Senior Government’s use of WhatsApp to discuss high level decisions, and all the associated accountability issues, has been a major talking point of 2023.

But while the platform is new, MPs having trouble grappling with new technologies making their way into official communications are far from it. Before smartphones, there was once a time when Westminster was bedevilled by pagers. 

Pagers – a pocket sized device that allowed individuals to quickly receive voice messages in the form of digital text – were among the ways a new wave of MPs were given their instructions from whips and superiors in 1997. All of the key political players had them at the time, including Tony Blair, his director of communications Alistair Campbell. 

Gisela Stuart, who served as a minister in Blair’s government, remembers the chaos that could ensue when the use of parliamentary pagers was common. 

“The funniest anecdote with a pager was the Second Reading of the Finance Bill – so arguably the most important vote – on the same evening England were playing a qualifying match for the World Cup," she told PoliticsHome.

"Ahead of the expected vote at 10.30pm, a message went out saying the vote will be after extra time or penalty shootouts, whichever is later.

“And it kind of put things into perspective.
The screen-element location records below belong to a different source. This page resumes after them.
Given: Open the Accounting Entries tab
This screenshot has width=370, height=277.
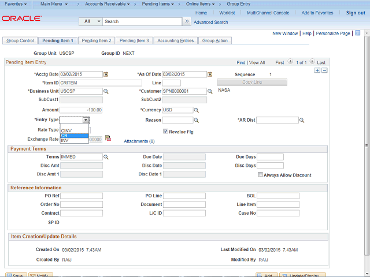Looking at the screenshot, I should coord(176,41).
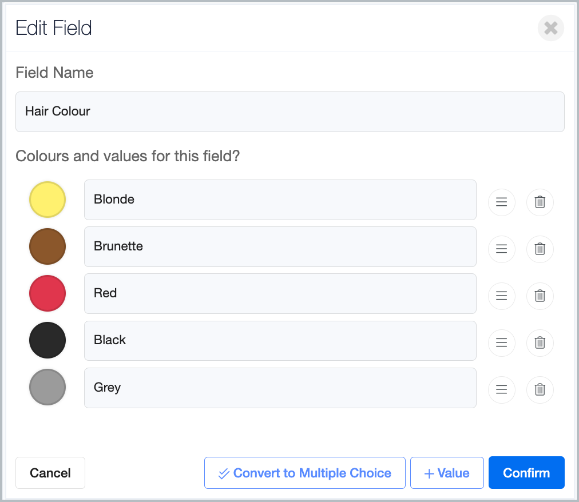Delete the Brunette value with trash icon
Viewport: 579px width, 502px height.
tap(540, 249)
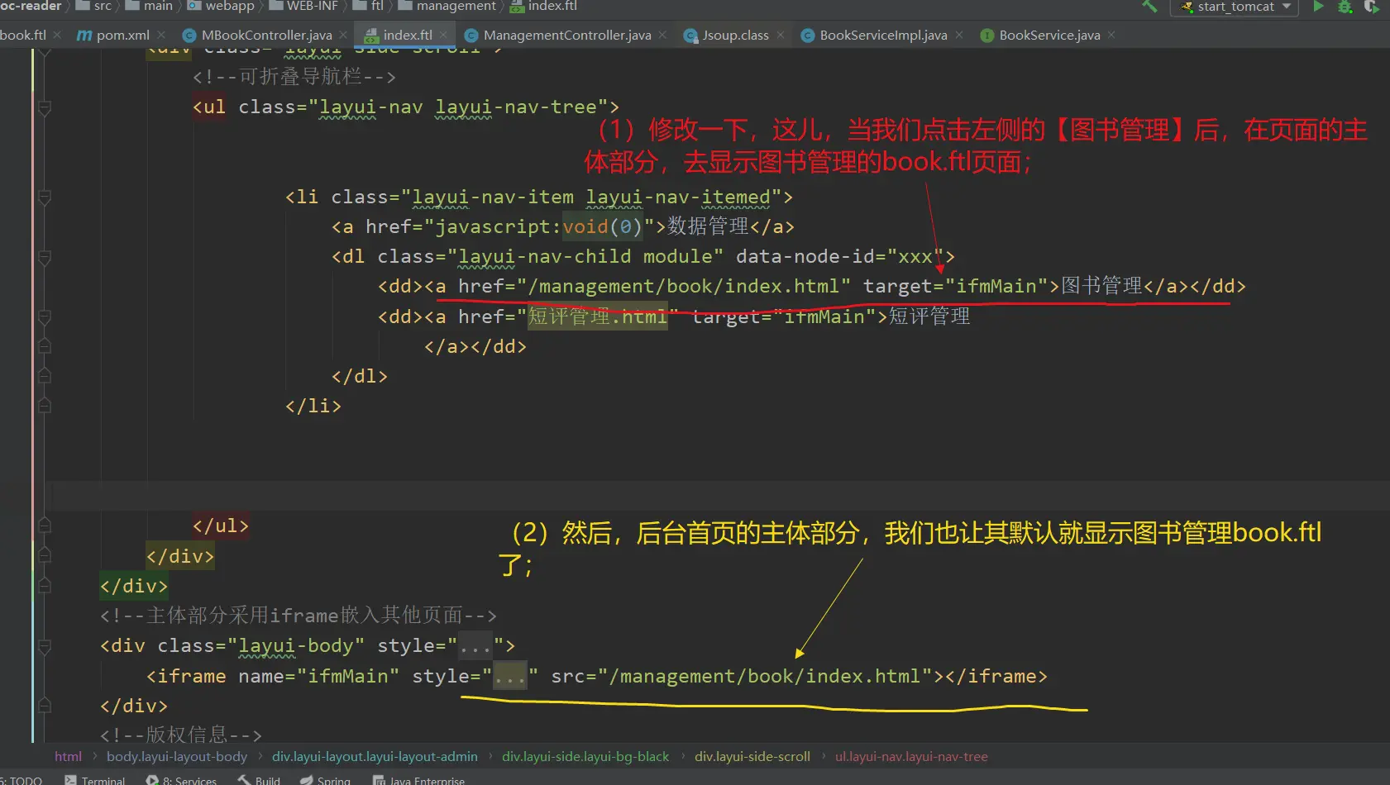Place cursor on the highlighted empty code line
Image resolution: width=1390 pixels, height=785 pixels.
(662, 496)
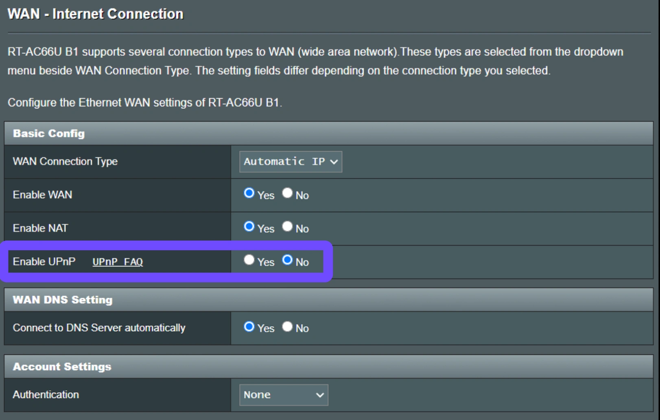This screenshot has width=660, height=420.
Task: Open the Authentication dropdown
Action: pyautogui.click(x=283, y=395)
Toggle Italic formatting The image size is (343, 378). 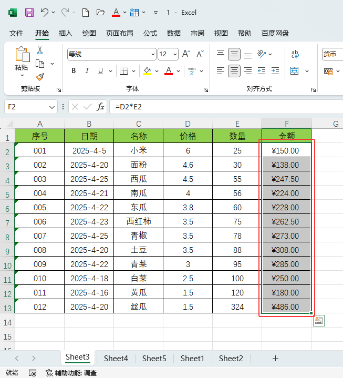pyautogui.click(x=87, y=70)
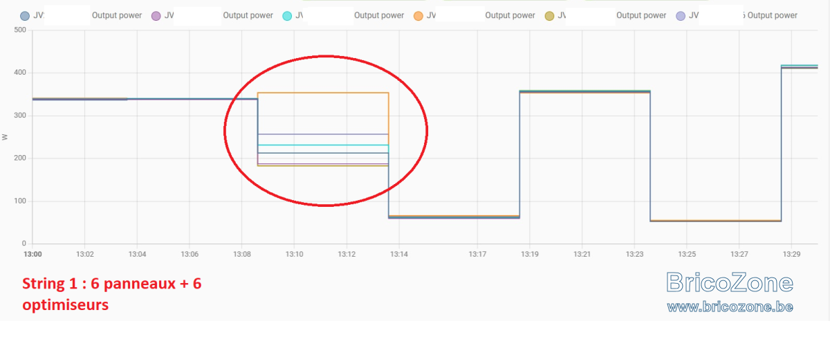Select the 13:29 time axis label

click(x=792, y=255)
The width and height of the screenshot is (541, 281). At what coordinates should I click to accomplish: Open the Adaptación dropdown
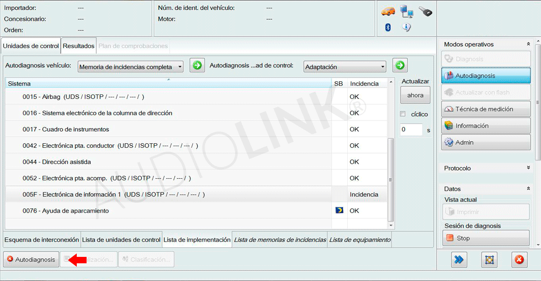tap(344, 67)
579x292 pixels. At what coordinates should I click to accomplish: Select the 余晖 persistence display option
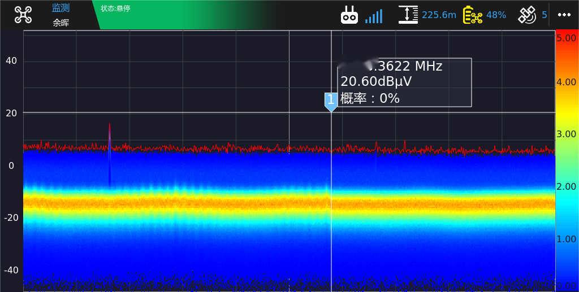coord(61,23)
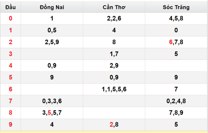Select the red 9 row label

click(x=11, y=124)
Which was more important, the second reading of the Finance Bill, which gives legal force to the budget, or football? It was clearly the football."

Stuart also recalled pagers regularly malfunctioned and resulted in her receiving numerous messages from Labour and Conservative MPs which were not intended for her. 

"Of course, if numbers [on the pager] got garbled, messages could end up being sent out to the wrong person,” she said.